Thursday, April 10, 2014

Walgreen Still Healthy Despite Missing Earnings Again

This article was originally published by TheStreet on April 2, 2014
By Sarfaraz A. Khan. Research assistant: Gohar Yousuf
NEW YORK (TheStreet) -- You would think by now Walgreen (WAG_) would need a booster shot.

The pharmacy company released anemic quarterly results last week showing margins dropped by more than 120 basis points.
Walgreen reported a year-over-year decline in net income to $754 million, or 78 cents a share, from $756 million, or 79 cents a share. Profit excluding items was 91 cents, 2 cents less than the consensus estimate of analysts polled by Thomson Reuters.
So why is the stock, currently trading around $66, up nearly 15% for the year to date? Because the company is still profitable.
Consider: The company is closing down 74 Walgreen's locations by this August, which can give a more than $40 million boost to its bottom line. Synergies coming from prior acquisitions and a healthy business environment could help the company sustain its above-average margin in the coming years.
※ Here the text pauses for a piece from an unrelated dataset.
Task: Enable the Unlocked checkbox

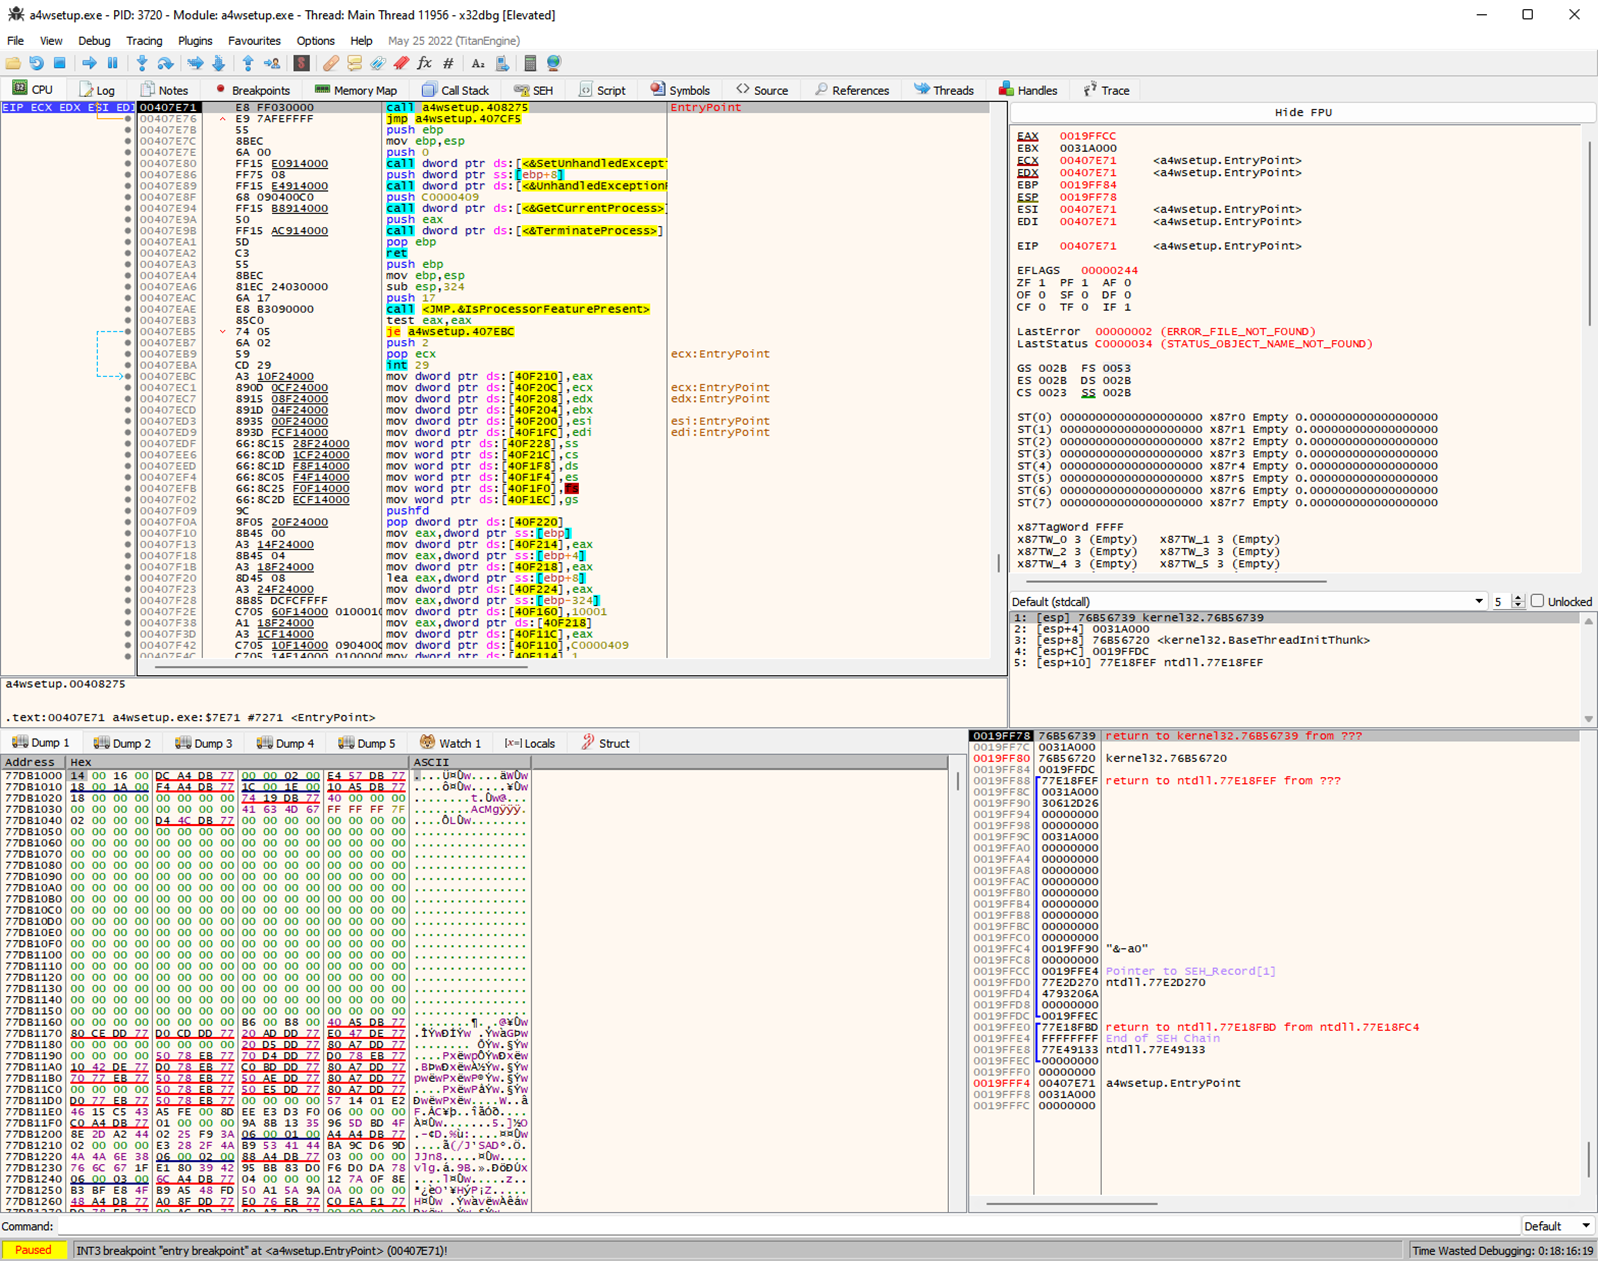Action: tap(1537, 601)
In its previous quarterly results, Walgreen reported a 4.3% year-over-year growth in comparable-store sales and a 5.1% increase in net sales to a record level of $19.6 billion even though the company's earnings dropped by 1 cent to 78 cents per share from the same quarter last year.
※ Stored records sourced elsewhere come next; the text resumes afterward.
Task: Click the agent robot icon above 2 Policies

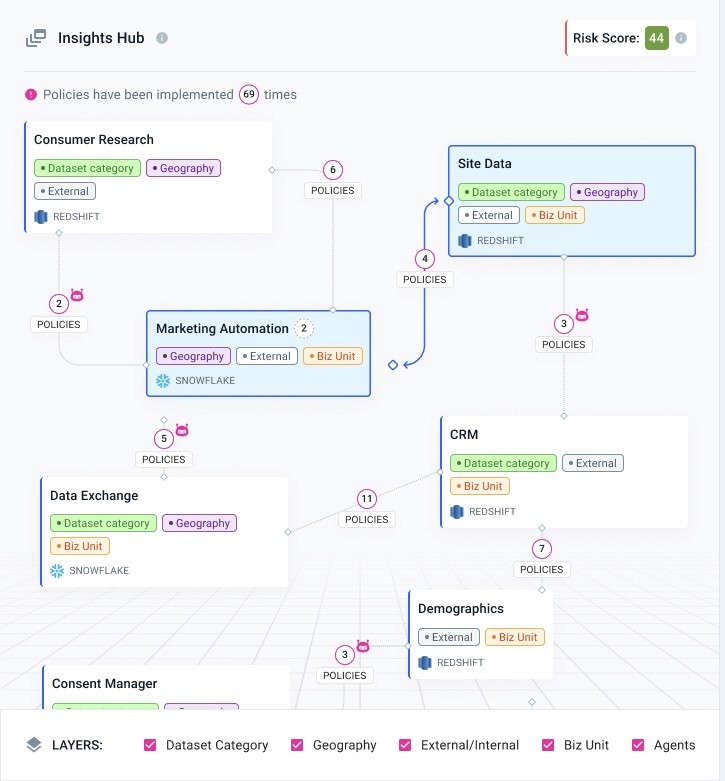Action: tap(77, 295)
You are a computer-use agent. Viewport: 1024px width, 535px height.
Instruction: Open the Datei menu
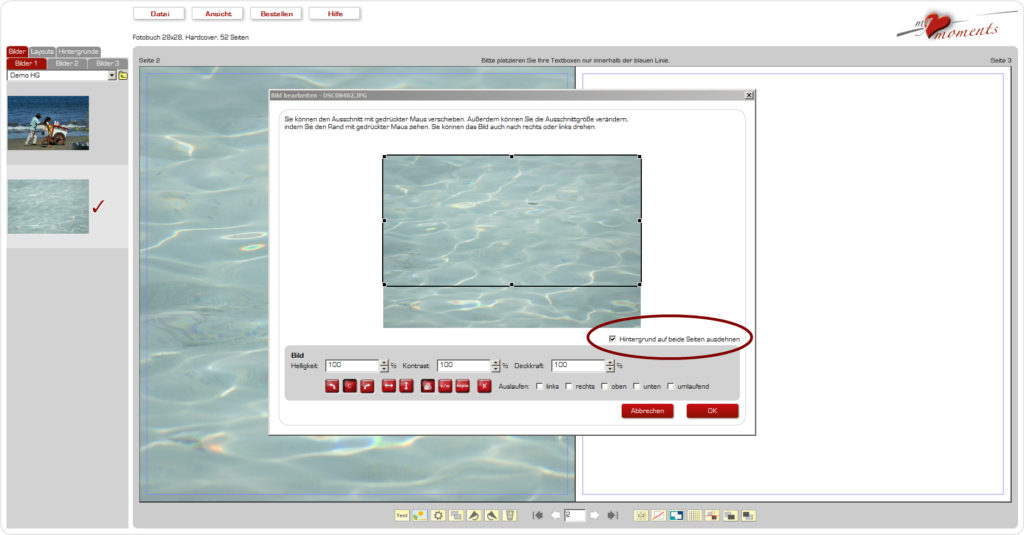point(159,14)
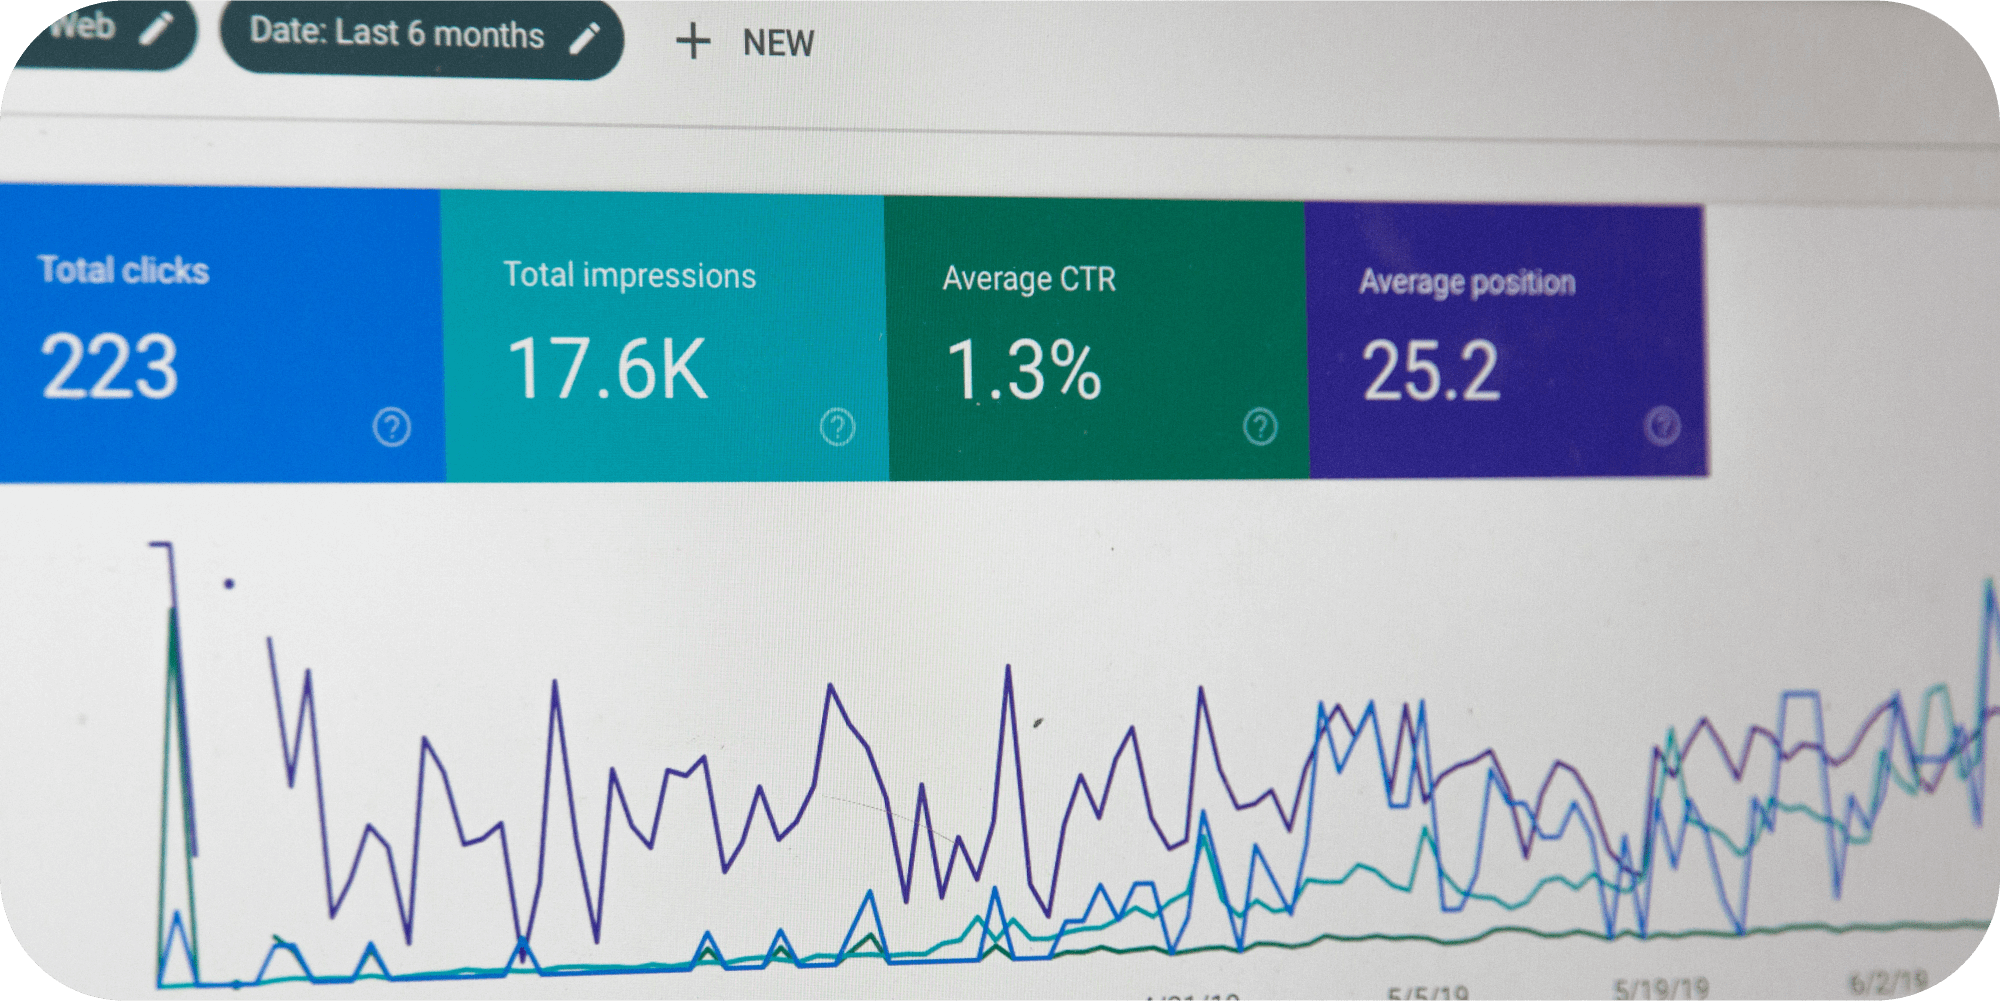Click the pencil icon beside Date: Last 6 months

point(585,38)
The company suffered from fewer generic drug introductions, a moderate flu season and severe weather conditions that had an adverse impact on customer traffic. Nonetheless, Walgreen still managed to report higher sales and was able to improve its retail prescription market share by 20 basis points to 19%.
Walgreen has forecast the store closures could also give an annual boost of between $40 million and $50 million to the company's earnings before interest and taxes starting from 2015. Even with the closures, the company plans increase its total store count by between 55 and 75 locations by the end of the current fiscal year.
Unlike its other rivals, such as CVS Caremark (CVS_), Walgreen has been all about profitability. The decision to close the stores was taken in light of Walgreen's efforts to optimize its cost structure and its assets.
In its previous quarter, Walgreen's gross profit margin dropped by 1.3 percentage points from the corresponding quarter last year to 28.8%. Last year, the company reported its results during the peak of the generic drug wave, which gave a boost to its margins. This year, the company witnessed the bottom of the generic drug wave. Moreover, an increase in promotional investments also dragged the margins.
Despite the drop in margin, the situation is not alarming. The company's profitability is still better than its historical average. Since FY2010, on an average, Walgreen has reported annual gross margin of 28.45%. The company is considerably more profitable than CVS Caremark, with an average annual gross profit margin of 19.3% in the corresponding period. Moreover, unlike Walgreen, CVS Caremark's gross profit margin shows a negative trend as they have fallen from 21% in FY2010 to 18.8% in FY2013.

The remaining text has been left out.